Un mormorio di orrore percorse il gruppo dei monaci, molti dei quali si fecero il segno della santa croce.
“Signor Abate, signor Abate,” diceva frattanto Bernardo con aria virtuosa,”forse la magnificenza vostra non sa cosa sono usi fare i peccatori con questi strumenti! Ma lo so ben io, Dio non volesse! Ho visto donne scelleratissime, nelle ore più buie della notte, insieme con altre della loro risma, usare di gatti neri per ottenere prodigi che non poterono mai negare: così da andare a cavalcioni di certi animali, e percorrere col favore notturno spazi immensi, trascinando i loro schiavi, trasformati in incubi vogliosissimi... E il diavolo stesso si mostra loro, o almeno loro lo credono fortemente, sotto forma di gallo, o di altro animale nerissimo, e con quello persino, non domandatemi come, congiacciono. E so di certo che con negromanzie del genere, non è molto, proprio in Avignone, si prepararono filtri e unguenti per attentare alla vita dello stesso signor papa, avvelenandogli i cibi. Il papa poté difendersene e individuare il tossico solo perché era munito di prodigiosi gioielli in forma di lingua di serpente, fortificati da mirabili smeraldi e rubini che per virtù divina servivano a rivelare la presenza di veleno nei cibi! Undici gliene aveva regalate il re di Francia, di queste lingue preziosissime, grazie al cielo, e solo così il nostro signor papa poté scampare alla morte! E' vero che i nemici del pontefice fecero anche di più, e tutti sanno cosa si scoprì dell'eretico Bernard Délicieux arrestato dieci anni fa: gli furono trovati in casa libri di magìa nera annotati proprio alle pagine più scellerate, con tutte le istruzioni per costruire figure di cera onde recar danno ai suoi nemici. E ci credereste, in casa gli furono pure trovate figure che riproducevano, con arte certo ammirevole, l'immagine stessa del papa, con circoletti rossi sulle parti vitali del corpo: e tutti sanno che tali figure, tenute appese per una corda, le si pone davanti a uno specchio e poi si colpiscono i circoli vitali con degli spilli e... Oh, ma perché mi attardo in queste miserie disgustose? Il papa stesso ne ha parlato e le ha descritte, condannandole, proprio l'anno scorso, nella sua costituzione Super illius specula! E spero proprio che ne abbiate copia in questa vostra ricca biblioteca, per meditarvi come si deve...”
“L'abbiamo, l'abbiamo,” confermò fervidamente l'Abate, turbatissimo.
“Va bene,” concluse Bernardo.”Ormai il fatto mi pare chiaro. Un monaco sedotto, una strega, e qualche rito che per fortuna non ha avuto luogo. A quali fini? E'
quel che sapremo, e voglio sottrarre alcune ore al sonno per saperlo. La vostra magnificenza voglia mettermi a disposizione un luogo dove quest'uomo possa essere custodito...”

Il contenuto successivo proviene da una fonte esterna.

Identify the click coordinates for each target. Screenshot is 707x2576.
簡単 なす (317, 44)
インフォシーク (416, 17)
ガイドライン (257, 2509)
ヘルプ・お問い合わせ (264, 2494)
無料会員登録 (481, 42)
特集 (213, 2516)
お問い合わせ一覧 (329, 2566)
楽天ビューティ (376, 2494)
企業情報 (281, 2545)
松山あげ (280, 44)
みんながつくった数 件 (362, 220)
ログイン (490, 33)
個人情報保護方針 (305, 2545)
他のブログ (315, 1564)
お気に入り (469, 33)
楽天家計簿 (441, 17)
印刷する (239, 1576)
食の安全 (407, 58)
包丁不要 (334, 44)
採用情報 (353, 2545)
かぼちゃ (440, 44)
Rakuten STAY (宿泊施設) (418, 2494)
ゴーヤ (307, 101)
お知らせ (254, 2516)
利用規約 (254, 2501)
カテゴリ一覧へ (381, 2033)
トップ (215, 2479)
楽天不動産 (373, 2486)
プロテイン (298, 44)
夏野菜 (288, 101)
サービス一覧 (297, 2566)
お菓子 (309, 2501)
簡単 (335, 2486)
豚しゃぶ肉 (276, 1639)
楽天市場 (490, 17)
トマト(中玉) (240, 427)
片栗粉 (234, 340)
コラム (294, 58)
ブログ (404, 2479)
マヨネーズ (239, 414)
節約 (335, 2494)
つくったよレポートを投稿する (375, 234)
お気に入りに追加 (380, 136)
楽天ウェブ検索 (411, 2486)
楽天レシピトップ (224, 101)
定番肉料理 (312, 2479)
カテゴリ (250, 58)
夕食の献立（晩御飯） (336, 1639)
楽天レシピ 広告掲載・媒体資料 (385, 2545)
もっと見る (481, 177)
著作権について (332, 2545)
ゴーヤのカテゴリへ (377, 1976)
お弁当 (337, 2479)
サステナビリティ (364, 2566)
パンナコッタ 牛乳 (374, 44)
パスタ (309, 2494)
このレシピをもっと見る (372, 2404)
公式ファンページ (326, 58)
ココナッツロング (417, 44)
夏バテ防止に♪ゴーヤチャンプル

“Abbiamo delle celle nel sottosuolo del laboratorio dei fabbri,” disse l'Abate,”che per fortuna si usano assai poco e sono vuote da anni...”
“Per fortuna o per sfortuna,” osservò Bernardo. E ordinò agli arcieri di farsi mostrare la strada e condurre in due celle diverse i due catturati; e di legare bene l'uomo a qualche anello infisso nel muro, in modo che egli potesse fra breve scendere a interrogarlo guardandolo bene in viso. Quanto alla ragazza, aggiunse, chi fosse era chiaro, e non valeva la pena di interrogarla quella notte. Altre prove l'avrebbero attesa prima di bruciarla come strega. E se strega era, non avrebbe facilmente parlato.
Ma il monaco forse, si poteva ancora pentire (e fissava Salvatore tremante, come a fargli intendere che gli offriva ancora una possibilità), raccontando la verità e, aggiunse, denunciando i suoi complici.